Palocci caiu em desgraça, mas não pela condução da economia. Pelo contrário. Contava com o apoio inclusive da oposição, devido a seu compromisso, desde o início, com o controle da inflação. O PIB, soma de tudo o que o país produz em um ano, avançou pouco sob Palocci. Isso é fato. Mas quitou-se a dívida com o Fundo Monetário Internacional (FMI), as contas externas deixaram de ser problema e o país tem hoje fundamentos muito mais sólidos para acelerar o crescimento econômico. Sem Palocci, que havia conquistado o respeito dos investidores, a confiabilidade da equipe econômica foi posta em xeque. Guido Mantega, embora tenha assumido com um discurso de continuísmo, representa uma corrente bastante crítica em relação à ortodoxia econômica, que defende um papel mais ativo do Estado no desenvolvimento. O novo ministro da Fazenda condenou, repetidas vezes, o que chamava de "excesso de zelo" e "conservadorismo" do BC e cobrava a diminuição mais agressiva na taxa de juro. Nenhum analista acredita que haverá uma ruptura em decorrência da assunção de Mantega. Será mantido o tripé básico que sustenta a economia, a saber: regime de metas de inflação, câmbio flutuante e metas de superávit primário, a economia que o governo faz para pagar juros. Mas Mantega, alinhado à ministra Dilma Rousseff, da Casa Civil, deverá adiar de vez a agenda de reformas mais profundas defendida por Palocci, como o projeto de zerar o déficit público e o de aumentar ainda mais o grau de abertura da economia brasileira, hoje em 30% do PIB. O resultado da mexida na equipe econômica é que Meirelles, que chegou a estar com a cabeça a prêmio, chamuscado pelo fogo amigo da ala mais radical do PT, acabou se tornando o sustentáculo econômico do governo Lula. Sua permanência tranqüilizou os investidores. Meirelles só aceitou ficar com a condição de não ser subordinado a Mantega e se reportar diretamente a Lula. Para o economista José Márcio Camargo, da PUC-RJ, a liberdade concedida ao BC representa o ponto mais positivo no episódio da derrocada de Palocci. Diz ele: "É um sinal de que estamos mais próximos da autonomia formal do Banco Central".

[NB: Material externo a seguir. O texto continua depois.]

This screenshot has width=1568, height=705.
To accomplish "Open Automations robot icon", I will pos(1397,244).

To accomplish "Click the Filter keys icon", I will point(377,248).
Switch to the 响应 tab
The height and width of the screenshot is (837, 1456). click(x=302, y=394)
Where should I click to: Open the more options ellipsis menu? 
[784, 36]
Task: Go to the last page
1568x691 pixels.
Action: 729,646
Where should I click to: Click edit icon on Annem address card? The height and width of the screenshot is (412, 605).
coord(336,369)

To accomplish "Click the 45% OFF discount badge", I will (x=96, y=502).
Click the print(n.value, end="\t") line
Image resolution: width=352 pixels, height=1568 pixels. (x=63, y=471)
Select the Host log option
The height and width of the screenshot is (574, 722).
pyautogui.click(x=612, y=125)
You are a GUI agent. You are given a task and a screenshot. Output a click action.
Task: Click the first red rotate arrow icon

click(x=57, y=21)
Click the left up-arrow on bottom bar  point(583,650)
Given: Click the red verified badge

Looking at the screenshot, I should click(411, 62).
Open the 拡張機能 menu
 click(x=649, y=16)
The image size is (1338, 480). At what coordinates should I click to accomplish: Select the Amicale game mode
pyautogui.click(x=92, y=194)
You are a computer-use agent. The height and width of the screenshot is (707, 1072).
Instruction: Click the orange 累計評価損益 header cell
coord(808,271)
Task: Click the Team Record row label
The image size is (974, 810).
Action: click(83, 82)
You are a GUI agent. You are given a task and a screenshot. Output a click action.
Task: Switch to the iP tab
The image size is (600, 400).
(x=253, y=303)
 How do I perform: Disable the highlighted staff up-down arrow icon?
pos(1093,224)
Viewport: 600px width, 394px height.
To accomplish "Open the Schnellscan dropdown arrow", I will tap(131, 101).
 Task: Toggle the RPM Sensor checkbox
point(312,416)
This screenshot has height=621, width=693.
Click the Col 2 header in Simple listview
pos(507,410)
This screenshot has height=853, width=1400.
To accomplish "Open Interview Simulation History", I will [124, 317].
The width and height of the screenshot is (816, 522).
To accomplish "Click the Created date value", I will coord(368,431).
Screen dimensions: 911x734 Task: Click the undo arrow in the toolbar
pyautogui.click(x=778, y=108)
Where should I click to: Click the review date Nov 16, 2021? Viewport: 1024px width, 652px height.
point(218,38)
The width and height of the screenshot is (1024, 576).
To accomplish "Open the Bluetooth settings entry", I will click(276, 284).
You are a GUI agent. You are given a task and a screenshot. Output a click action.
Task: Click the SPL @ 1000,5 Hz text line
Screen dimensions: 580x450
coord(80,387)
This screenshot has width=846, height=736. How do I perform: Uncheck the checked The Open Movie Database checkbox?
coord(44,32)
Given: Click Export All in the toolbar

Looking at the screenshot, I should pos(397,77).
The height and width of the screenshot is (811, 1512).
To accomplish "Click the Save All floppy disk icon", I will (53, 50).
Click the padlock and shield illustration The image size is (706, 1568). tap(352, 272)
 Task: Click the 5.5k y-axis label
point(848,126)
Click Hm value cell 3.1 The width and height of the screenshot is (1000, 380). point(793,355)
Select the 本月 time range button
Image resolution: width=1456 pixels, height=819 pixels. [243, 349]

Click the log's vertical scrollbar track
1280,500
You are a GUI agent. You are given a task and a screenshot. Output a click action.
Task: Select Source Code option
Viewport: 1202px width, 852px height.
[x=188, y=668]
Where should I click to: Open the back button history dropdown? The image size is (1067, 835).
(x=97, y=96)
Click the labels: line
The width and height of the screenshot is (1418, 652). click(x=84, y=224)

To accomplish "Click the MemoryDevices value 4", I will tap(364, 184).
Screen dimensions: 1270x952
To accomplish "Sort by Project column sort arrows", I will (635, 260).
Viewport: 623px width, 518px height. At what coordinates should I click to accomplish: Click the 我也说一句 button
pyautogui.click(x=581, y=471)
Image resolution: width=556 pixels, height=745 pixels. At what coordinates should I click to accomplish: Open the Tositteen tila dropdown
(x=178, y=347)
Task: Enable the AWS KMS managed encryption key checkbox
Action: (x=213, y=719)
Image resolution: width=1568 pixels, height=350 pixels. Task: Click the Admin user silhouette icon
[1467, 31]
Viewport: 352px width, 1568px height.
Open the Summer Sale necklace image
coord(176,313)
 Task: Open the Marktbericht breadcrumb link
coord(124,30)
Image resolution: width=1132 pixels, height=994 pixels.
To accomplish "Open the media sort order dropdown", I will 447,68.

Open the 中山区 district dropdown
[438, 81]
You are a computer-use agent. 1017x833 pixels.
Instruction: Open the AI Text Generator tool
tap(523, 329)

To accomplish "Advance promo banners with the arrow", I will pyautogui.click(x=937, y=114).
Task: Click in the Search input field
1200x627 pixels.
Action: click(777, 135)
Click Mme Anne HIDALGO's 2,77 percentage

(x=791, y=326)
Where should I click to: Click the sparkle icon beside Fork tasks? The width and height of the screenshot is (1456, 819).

Se não há dúvidas de que o BC de Meirelles continuará firme em sua tarefa de combate à inflação, menos certo é o controle dos gastos, que caberá a Mantega. Os números mais recentes sobre a situação das finanças públicas emitiram um sinal de alerta. Nos dois primeiros meses do ano houve forte aumento de dispêndios. Em parte, isso se explica pelo calendário eleitoral. Há restrições para a liberação de recursos às vésperas das eleições. De qualquer maneira, o setor público economizou 7,5 bilhões de reais no primeiro bimestre. É uma montanha de dinheiro, insuficiente porém para evitar o aumento da dívida pública. A economia representou 2,3% do PIB, contra 3,6% no mesmo período do ano passado. Sem que o governo – qualquer governo – contenha seus instintos perdulários, não há como reduzir a carga tributária. Ela chegou a 38% do PIB, um novo e desastroso recorde, do qual os governantes deveriam se envergonhar.